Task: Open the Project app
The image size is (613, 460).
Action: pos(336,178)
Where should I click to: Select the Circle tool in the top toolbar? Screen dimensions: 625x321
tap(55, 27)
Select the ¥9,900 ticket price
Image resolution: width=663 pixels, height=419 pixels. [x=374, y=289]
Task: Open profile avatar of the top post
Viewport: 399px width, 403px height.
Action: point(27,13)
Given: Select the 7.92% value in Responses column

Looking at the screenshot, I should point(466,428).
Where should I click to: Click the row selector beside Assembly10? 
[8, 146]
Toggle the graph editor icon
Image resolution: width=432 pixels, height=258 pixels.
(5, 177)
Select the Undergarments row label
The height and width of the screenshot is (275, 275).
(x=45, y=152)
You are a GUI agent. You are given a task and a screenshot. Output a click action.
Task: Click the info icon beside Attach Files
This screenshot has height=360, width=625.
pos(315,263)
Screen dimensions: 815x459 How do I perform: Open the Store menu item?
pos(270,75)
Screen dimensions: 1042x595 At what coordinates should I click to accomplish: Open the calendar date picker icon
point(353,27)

...

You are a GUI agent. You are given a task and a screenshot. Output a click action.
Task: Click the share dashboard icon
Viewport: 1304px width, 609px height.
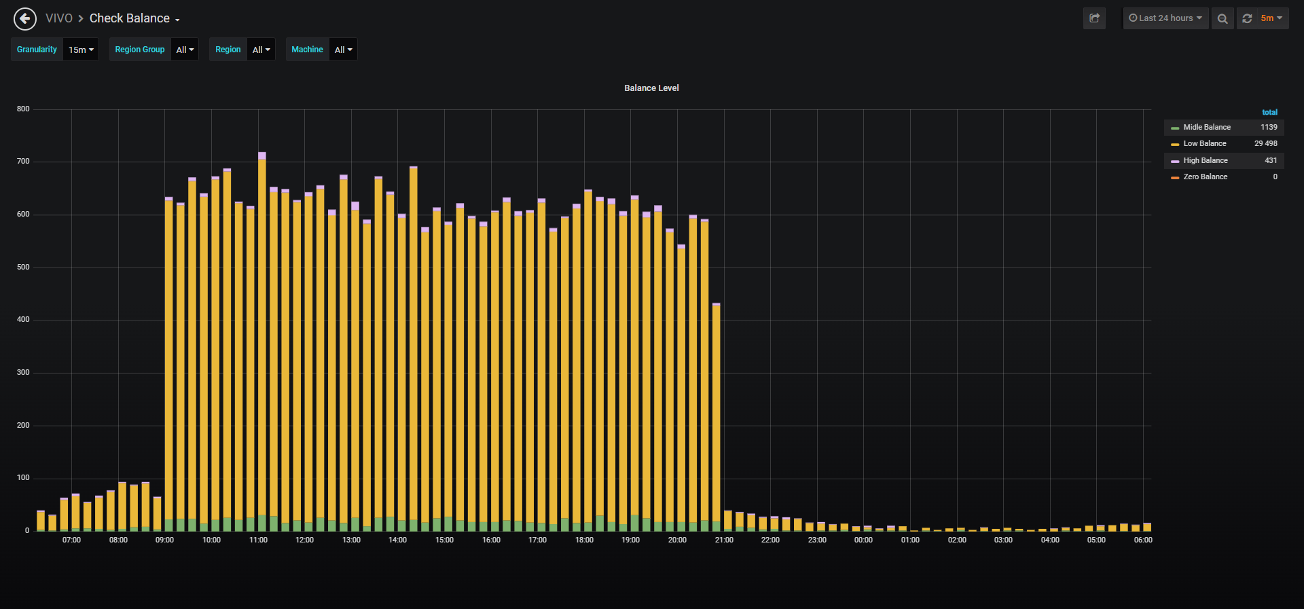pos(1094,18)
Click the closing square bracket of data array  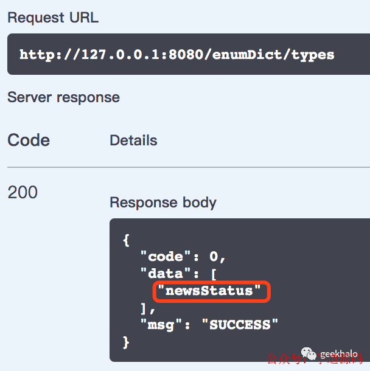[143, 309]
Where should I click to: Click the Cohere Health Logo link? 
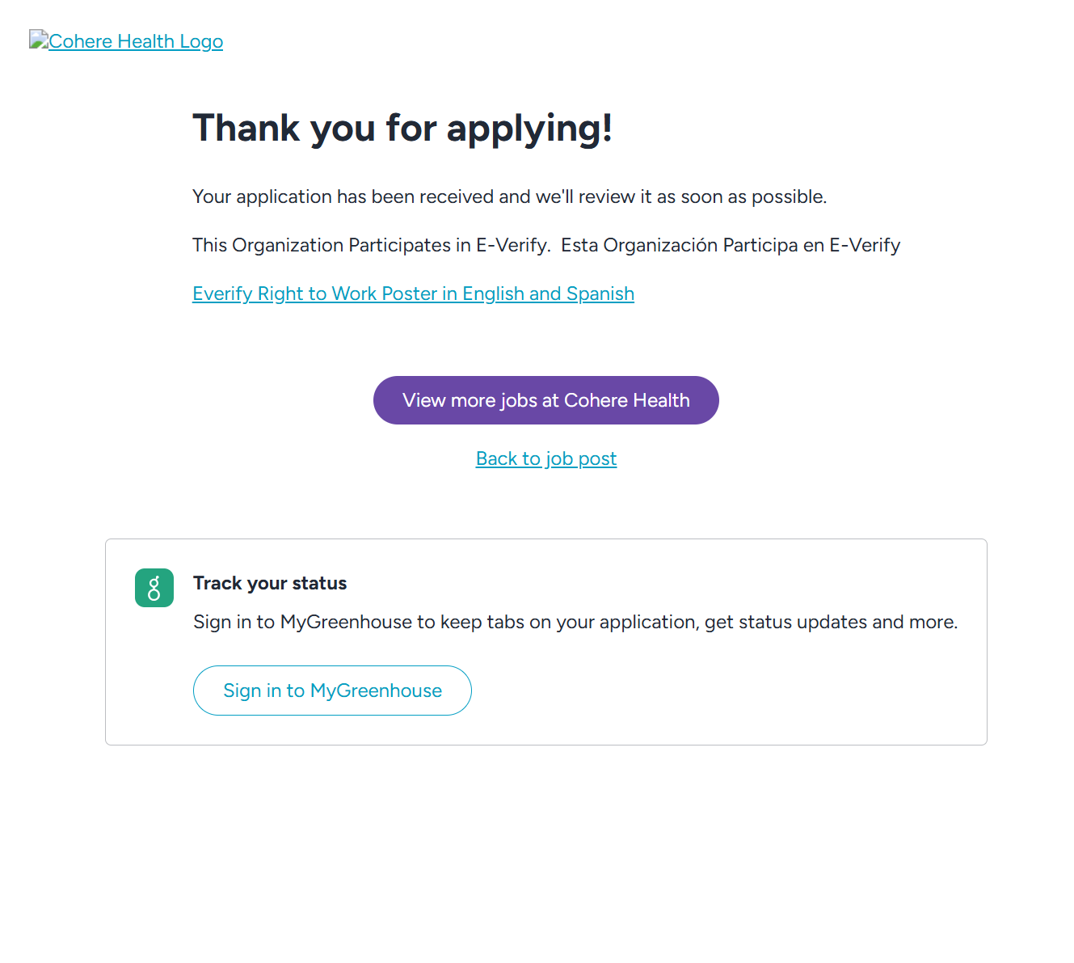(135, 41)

### [REQUIRED WORK]
Beginning with the line containing "Task: Open the Project app" in the material above, copy every line exactly until you have copied the line containing "Task: Click the info icon beside Attach Files".

### [SOLUTION FOR THIS EXERCISE]
Task: Open the Project app
The image size is (613, 460).
Action: pos(336,178)
Where should I click to: Select the Circle tool in the top toolbar? Screen dimensions: 625x321
tap(55, 27)
Select the ¥9,900 ticket price
Image resolution: width=663 pixels, height=419 pixels. [x=374, y=289]
Task: Open profile avatar of the top post
Viewport: 399px width, 403px height.
Action: point(27,13)
Given: Select the 7.92% value in Responses column

Looking at the screenshot, I should point(466,428).
Where should I click to: Click the row selector beside Assembly10? 
[8, 146]
Toggle the graph editor icon
Image resolution: width=432 pixels, height=258 pixels.
(5, 177)
Select the Undergarments row label
The height and width of the screenshot is (275, 275).
(x=45, y=152)
You are a GUI agent. You are given a task and a screenshot. Output a click action.
Task: Click the info icon beside Attach Files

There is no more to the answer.